Stored records:
--------------------------------

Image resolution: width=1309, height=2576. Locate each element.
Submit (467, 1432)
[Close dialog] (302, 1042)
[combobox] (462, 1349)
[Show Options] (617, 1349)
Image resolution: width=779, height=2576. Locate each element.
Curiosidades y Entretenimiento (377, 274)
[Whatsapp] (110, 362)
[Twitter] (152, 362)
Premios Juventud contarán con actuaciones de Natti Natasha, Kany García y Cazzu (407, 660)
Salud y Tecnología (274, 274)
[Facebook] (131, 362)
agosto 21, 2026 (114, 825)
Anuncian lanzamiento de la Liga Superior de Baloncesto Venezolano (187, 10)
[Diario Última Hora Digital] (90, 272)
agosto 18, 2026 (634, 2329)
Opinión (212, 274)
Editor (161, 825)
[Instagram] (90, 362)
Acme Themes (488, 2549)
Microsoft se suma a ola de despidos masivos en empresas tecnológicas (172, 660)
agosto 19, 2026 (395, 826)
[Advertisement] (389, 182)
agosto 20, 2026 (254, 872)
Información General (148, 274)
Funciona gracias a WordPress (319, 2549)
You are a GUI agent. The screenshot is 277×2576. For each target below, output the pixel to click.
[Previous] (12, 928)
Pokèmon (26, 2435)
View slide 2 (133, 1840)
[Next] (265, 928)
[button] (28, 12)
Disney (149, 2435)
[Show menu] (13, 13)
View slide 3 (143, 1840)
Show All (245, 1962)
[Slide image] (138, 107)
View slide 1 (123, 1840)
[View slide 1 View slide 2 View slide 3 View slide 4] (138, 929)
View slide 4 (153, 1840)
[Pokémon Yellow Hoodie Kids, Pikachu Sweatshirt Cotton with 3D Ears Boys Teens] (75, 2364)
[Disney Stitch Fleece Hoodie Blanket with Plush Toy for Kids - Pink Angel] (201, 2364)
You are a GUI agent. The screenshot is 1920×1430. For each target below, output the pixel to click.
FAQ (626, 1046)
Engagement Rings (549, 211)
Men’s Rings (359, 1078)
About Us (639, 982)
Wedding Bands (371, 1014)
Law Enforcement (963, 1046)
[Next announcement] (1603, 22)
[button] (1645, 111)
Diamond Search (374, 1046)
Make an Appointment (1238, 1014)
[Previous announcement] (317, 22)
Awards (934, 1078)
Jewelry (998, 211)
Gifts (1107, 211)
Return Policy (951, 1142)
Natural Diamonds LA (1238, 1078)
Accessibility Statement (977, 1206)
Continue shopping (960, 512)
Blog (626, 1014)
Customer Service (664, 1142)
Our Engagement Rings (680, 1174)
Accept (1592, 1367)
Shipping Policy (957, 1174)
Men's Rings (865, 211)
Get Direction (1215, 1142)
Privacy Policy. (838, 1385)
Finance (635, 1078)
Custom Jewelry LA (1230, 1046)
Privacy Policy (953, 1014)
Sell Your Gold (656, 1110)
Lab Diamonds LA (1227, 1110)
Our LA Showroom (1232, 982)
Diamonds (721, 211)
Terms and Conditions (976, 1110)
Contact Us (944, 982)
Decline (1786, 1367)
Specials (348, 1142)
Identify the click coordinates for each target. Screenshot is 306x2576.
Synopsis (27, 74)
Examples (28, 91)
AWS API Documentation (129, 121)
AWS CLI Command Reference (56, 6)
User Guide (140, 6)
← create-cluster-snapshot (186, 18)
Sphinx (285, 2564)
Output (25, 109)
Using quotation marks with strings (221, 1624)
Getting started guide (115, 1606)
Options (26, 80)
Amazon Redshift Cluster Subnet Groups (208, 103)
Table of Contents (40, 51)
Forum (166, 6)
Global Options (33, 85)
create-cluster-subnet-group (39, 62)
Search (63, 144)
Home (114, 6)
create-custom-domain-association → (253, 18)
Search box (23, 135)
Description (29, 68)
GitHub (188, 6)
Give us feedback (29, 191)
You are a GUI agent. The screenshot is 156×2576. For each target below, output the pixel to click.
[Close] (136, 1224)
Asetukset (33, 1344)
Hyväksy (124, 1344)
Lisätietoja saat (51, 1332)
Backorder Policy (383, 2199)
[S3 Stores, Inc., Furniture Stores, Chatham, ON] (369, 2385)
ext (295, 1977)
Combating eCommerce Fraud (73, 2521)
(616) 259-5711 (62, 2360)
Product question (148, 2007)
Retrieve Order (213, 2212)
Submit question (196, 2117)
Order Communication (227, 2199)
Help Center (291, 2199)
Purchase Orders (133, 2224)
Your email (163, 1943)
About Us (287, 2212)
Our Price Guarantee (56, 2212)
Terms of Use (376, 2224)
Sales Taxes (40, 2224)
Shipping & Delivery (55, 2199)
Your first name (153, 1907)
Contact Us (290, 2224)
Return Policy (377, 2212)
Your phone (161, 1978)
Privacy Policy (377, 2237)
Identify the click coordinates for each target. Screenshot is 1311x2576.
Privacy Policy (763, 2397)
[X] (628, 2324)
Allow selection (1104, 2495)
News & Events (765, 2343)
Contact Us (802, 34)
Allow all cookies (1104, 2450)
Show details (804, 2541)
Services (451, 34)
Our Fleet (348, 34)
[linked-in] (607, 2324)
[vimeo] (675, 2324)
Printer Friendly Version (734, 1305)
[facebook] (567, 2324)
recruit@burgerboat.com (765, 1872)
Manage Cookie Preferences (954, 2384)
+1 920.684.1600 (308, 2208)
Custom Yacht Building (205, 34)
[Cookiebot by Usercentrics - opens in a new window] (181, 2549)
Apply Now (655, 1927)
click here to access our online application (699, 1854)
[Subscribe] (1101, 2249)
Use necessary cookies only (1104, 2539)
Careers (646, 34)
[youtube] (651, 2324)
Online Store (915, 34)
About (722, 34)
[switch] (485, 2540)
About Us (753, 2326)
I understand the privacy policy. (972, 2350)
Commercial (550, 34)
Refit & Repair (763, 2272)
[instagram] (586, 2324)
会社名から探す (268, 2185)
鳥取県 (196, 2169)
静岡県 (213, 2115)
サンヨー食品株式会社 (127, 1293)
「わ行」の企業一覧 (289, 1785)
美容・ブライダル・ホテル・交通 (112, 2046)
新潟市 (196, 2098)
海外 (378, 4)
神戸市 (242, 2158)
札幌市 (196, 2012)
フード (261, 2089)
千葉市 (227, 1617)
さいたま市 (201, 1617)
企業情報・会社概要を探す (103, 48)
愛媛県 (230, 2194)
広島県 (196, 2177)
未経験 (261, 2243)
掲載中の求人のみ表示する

--------------------------------

**Instructions for the task**
Lines in the records above that contain the word "announcement" need to be counted; the reply is that number and nothing else.

**Solution to this problem**
2